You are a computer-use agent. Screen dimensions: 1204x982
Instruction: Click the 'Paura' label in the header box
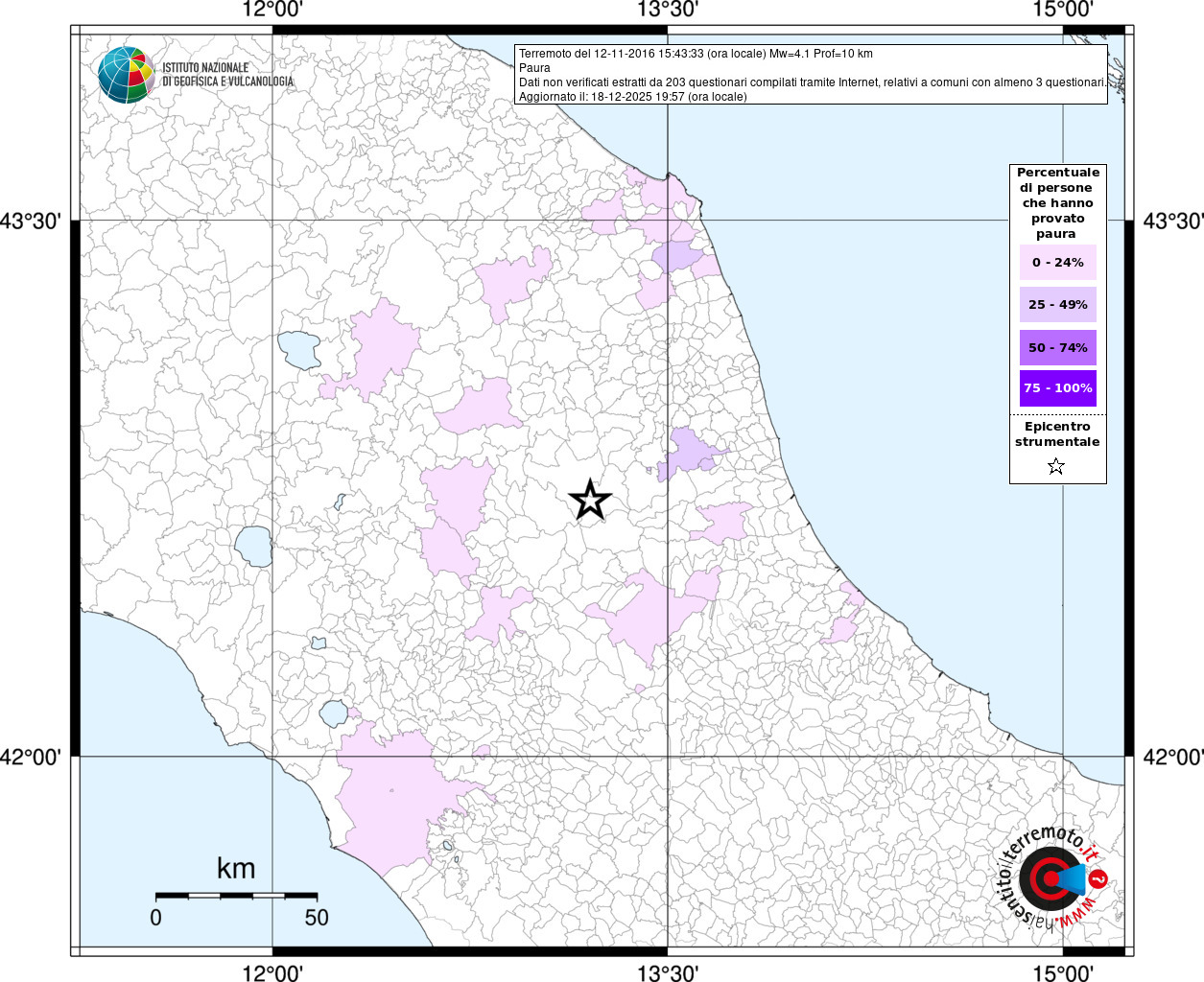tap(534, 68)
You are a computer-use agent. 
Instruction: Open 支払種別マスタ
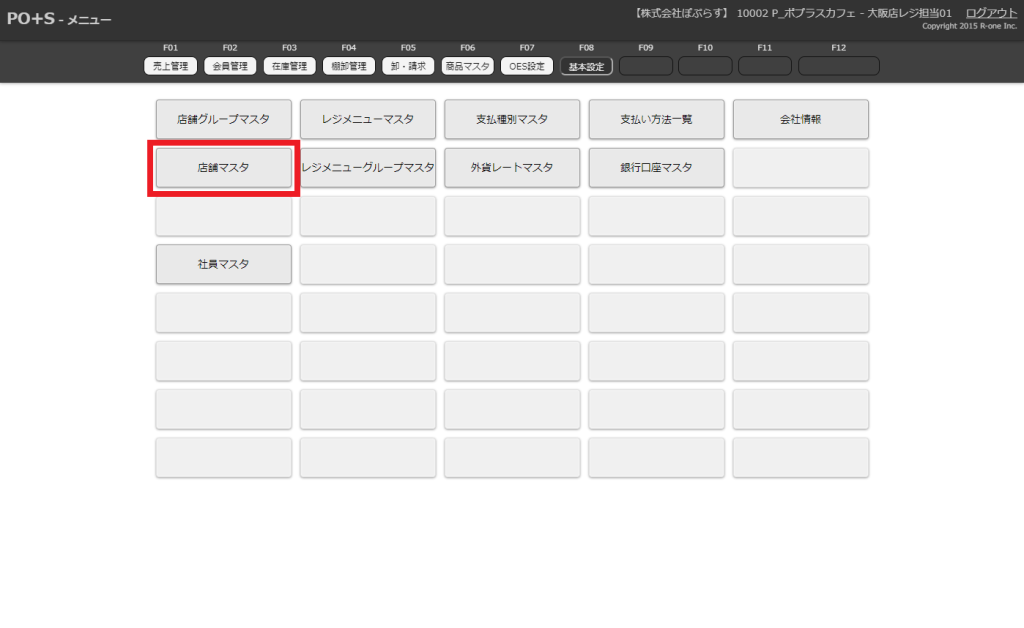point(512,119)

### PROBLEM TO WORK ON:
Retype all entries exactly, without the images.

### EXPECTED ANSWER:
You are a computer-use agent. Screen dimensions: 1204x982
Instruction: Click the 'Paura' label in the header box
tap(534, 68)
You are a computer-use agent. 
Instruction: Open 支払種別マスタ
point(512,119)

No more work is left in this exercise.